Admit it, you bought and consulted a dictionary, he writes. Only one misspelling. What’s next?
He gets a cut out bit of newspaper in the mail eleven days later, the newsprint written over with thick black sharpie which says only THE APOCALYPSE, and snorts into his cereal.
------
It’s an intriguing way to communicate, don’t you think? Some people might say ‘quaint,’ but I’ve got an irrational hatred of the word ‘quaint,’ so I wouldn’t. I’d probably say intriguing. Which I already have. Anyway, letter-writing. I’m growing fond of it.
“Of course you are,” Arthur grumbles, and pulls out the stash of envelopes and paper he’s started keeping in the outer flap of his briefcase
For a month, each letter Arthur receives is in different handwriting. There are rounded Es and loopy Ls from Prague; slanted, tall pencil strokes from Berlin; short, squat, impatient capital letters from Cairo.
Not bothered with being yourself anymore? Arthur asks on the first of September, on the back of a postcard from Wrigley Field.
Darling! Eames replies within the week. And here I was thinking you wouldn’t miss me.
Arthur decides it isn’t worth the energy to correct him and talks about the Cubs’ playoff chances instead, for a page and a half.
------
The problem with being an internationally wanted criminal-- well, one of the problems-- is that you don’t always have access to a reliable postal service. Arthur sends off a letter about his distaste for the weather in France in late August and doesn’t get one back for nearly a month. When it does arrive it’s on the back of what he’s almost positive is someone else’s phone bill, and it says, Not much free time at the moment, sorry, I’ll do better soon probably and he drops that one into his portable shredder in a fit of something which might be caution and which might be pique.
If you’d bother to pick up a phone once in a while I wouldn’t have to sit around waiting for these damn letters, Arthur writes, and then stops. He blinks down at the words on the page and then scratches them out with quick, sharp lines.
Two hours later he scribbles them in again, feeling remarkably stupid, and mails the damn thing before he can change his mind.
He spends the next week waiting for a reply.
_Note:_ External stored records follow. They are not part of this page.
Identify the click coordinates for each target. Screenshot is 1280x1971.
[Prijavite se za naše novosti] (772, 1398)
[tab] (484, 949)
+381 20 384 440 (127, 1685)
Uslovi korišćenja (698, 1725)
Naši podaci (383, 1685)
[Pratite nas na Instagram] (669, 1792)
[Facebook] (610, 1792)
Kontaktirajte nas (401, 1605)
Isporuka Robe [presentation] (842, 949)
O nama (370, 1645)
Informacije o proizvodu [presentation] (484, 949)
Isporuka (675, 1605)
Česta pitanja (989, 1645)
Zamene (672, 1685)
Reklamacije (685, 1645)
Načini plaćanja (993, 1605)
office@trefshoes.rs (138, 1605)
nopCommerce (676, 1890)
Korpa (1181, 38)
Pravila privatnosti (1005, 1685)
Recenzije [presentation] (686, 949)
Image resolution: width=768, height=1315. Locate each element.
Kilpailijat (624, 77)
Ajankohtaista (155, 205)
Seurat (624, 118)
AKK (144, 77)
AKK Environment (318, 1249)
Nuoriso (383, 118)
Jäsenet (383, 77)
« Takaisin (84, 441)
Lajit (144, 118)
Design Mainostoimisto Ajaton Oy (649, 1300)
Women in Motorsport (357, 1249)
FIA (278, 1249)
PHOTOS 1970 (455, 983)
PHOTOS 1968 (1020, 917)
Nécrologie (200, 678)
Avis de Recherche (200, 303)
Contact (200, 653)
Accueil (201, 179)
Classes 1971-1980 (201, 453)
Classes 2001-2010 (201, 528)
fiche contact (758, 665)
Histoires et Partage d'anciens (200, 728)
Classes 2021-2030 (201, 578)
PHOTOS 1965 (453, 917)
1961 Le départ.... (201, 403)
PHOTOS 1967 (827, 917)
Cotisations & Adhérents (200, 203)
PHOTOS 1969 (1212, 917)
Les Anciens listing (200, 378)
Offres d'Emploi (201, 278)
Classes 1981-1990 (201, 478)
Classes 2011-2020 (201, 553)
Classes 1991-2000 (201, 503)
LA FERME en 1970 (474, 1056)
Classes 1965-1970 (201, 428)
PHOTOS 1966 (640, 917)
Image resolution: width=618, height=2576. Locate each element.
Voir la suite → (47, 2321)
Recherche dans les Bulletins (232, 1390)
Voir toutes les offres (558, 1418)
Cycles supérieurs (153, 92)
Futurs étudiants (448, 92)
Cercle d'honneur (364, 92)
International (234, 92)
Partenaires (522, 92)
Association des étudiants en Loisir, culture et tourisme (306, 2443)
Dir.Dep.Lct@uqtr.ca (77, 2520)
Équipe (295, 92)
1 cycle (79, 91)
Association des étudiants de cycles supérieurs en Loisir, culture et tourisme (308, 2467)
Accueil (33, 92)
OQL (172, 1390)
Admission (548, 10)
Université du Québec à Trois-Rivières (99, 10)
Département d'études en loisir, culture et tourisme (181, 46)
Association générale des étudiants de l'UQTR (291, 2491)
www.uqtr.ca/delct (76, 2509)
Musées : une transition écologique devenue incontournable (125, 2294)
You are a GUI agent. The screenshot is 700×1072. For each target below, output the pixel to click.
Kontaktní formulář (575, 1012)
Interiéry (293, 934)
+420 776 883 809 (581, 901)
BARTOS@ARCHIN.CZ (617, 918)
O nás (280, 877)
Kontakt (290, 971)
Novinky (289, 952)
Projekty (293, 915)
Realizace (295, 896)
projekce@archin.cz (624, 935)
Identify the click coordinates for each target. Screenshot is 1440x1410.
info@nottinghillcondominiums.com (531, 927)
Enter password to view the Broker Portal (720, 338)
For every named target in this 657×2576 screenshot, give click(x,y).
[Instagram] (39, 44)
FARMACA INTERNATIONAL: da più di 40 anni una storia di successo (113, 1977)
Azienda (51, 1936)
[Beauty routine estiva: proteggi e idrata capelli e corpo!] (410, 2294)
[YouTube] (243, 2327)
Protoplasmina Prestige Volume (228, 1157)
It’ll be pining away for me darling? or missing my melodious tones, are we?
Instead his phone rings just as he’s buckling himself into his seat on American Airlines Flight 712. He answers it automatically, ignoring the glares from the flight attendant who’s making her way down the aisle.
“Arthur,” he says.
“Now that’s interesting,” Eames says, and Arthur can feel himself smiling just a little. “That’s interesting, that you’re bothering to identify yourself, because I really cannot imagine that anyone has ever called this number by accident. Do you know how many people I had to casually threaten to get this number?”
“I’d guess about seven,” Arthur says, “but I really can’t be sure.”
“So, have you got a minute?” Eames asks as the flight attendant looms over him, one eyebrow raised.
“No,” Arthur says.
“Brilliant, let’s chat,” Eames says.
“Sure, let’s,” Arthur says, and undoes his seat belt, swings his bag onto his arm, and shoulders his way off the plane.